CDC Report Shows Crypto Cases on the Rise. What Event Owners Should Know When Choosing Sites for Swimming Events

Sep 20, 2017 | By: Mary Helen Sprecher

It's definitely something in the water. Between the brain-eating amoeba and cyanobacteria, plenty of water-borne illnesses have been making headlines and giving planners another reason to be extra-cautious.

The specter of the chlorine-resistant organism, cryptosporidium, hasn’t helped either. A microscopic parasite that causes an intestinal illness known as cryptosporidiosis, crypto, as it’s nicknamed, has been causing increasing problems in pools, water parks and splash pads nationwide. And while it generally doesn’t have a fatal outcome, its prevalence has resulted in special attention from the CDC. Here’s what planners should know.

According to an article in Aqua Magazine, outbreaks of cryptosporidium in public pools, splash pads and waterparks doubled between 2014 and 2016. This news comes from a report by the Centers for Disease Control.

According to the CDC, examples of large Crypto outbreaks in the United States were as follows:

In 2016, Alabama, Arizona, Ohio, and other states investigated and controlled Crypto outbreaks linked to swimming pools or water playgrounds. Those outbreaks highlight the ongoing challenges that treated recreational water venues have with Crypto due to how difficult it is to kill and the small number of germs that can make people sick. Arizona identified 352 people sick with Crypto for July–October 2016, compared with no more than 62 cases for any one year in 2011–2015. Ohio identified 1,940 people sick with Crypto in 2016, compared with no more than 571 cases for any one year in 2012–2015. And while the CDC also notes that an awareness of crypto may also be a factor in the number of diagnoses, it’s more important to take precautions than it is to argue semantics.

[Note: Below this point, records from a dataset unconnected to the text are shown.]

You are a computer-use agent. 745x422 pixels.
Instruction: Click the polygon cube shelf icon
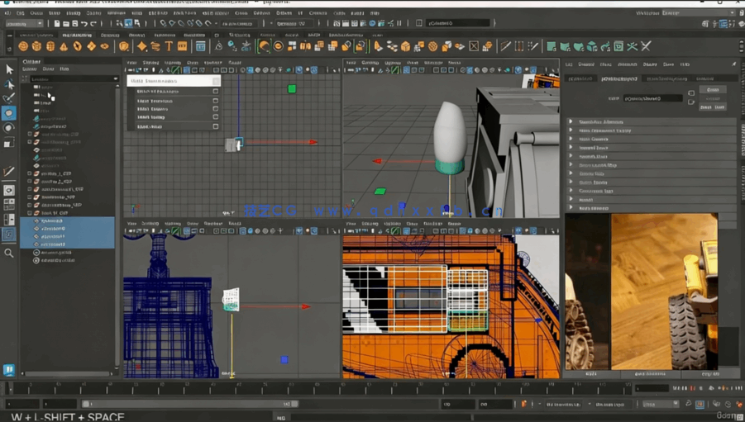36,47

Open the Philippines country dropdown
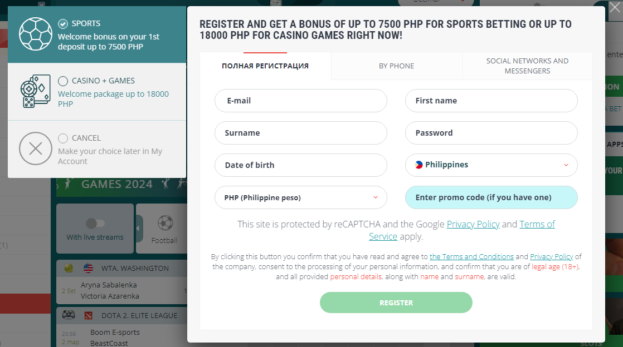click(x=566, y=165)
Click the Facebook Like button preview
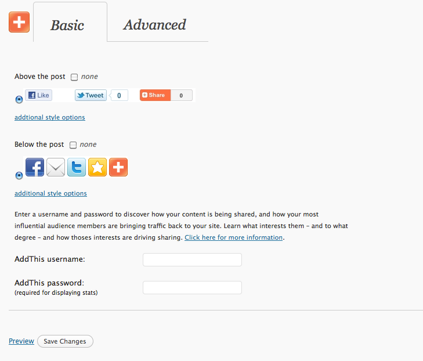 click(38, 95)
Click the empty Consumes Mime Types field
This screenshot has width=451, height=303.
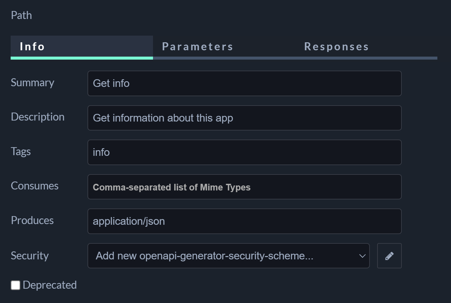click(x=244, y=187)
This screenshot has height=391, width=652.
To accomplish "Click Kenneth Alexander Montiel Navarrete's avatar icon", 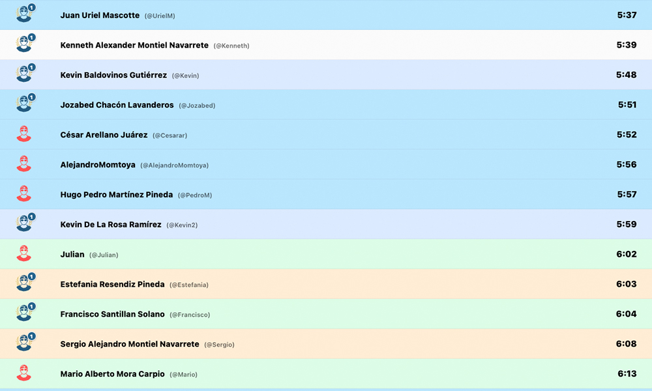I will 24,44.
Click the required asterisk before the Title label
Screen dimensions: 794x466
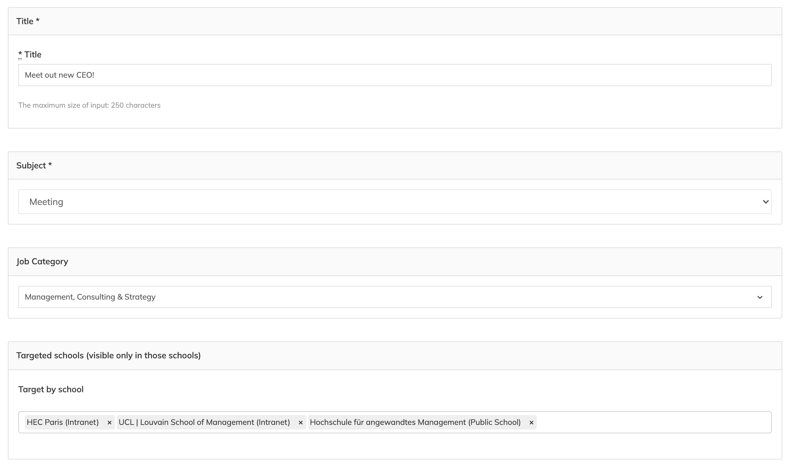coord(20,54)
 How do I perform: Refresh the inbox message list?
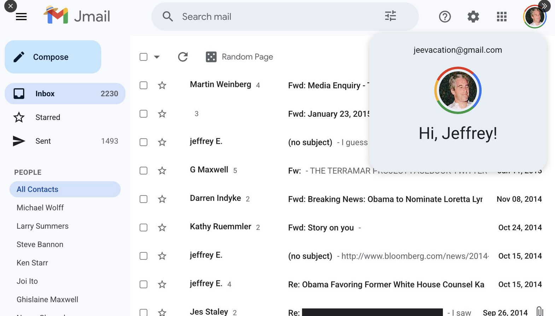183,57
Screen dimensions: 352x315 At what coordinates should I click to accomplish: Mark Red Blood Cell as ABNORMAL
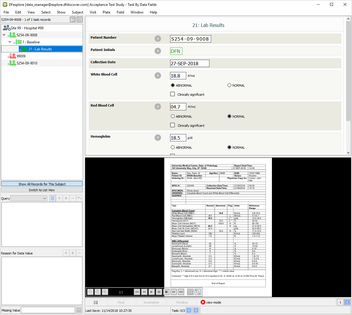[x=173, y=117]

Unfortunately, most venues are not aware of the organisms’ presence until a diagnosis of crypto is made, and then reactive steps need to be taken. Chlorine in any regular dose will not affect crypto, and superchlorinating a pool or water parks means the facility has to be shut down for several hours.

The article in Aqua notes, “In order to kill crypto as it is introduced to the water, the system must have a properly sized and installed ozone system that eliminates the organism before it's ingested.” Ozone is a powerful oxidizer and kills crypto by the chemical process known as lysing.

In addition, the article notes, “manufacturers of UV systems also lay claim to effectively ridding water of the pathogen. In contrast to ozone, UV disinfects by deactivating the DNA of bacteria and oocysts, such as crypto, rendering the pathogens unable to reproduce. UV light also differs as a sanitizer from ozone or chlorine in that it does not oxidize organic compounds; it only disinfects as water passes through the UV chamber and can be impacted by turbidity. The use of UV gained a boost back in 2006 when the EPA issued its Long Term 2 Enhanced Surface Water Treatment Rule, which defined guidelines for using UV to treat public water.”

That might be a little more chemistry than many event owners are ready for, but in short, it pays to ask a prospective venue whether any cases of crypto have ever been reported, and what method(s) of testing, disinfection and filtration are being used to keep the water safe. Knowing this information can go a long way toward reassuring athletes and their families that all possible precautions are being taken.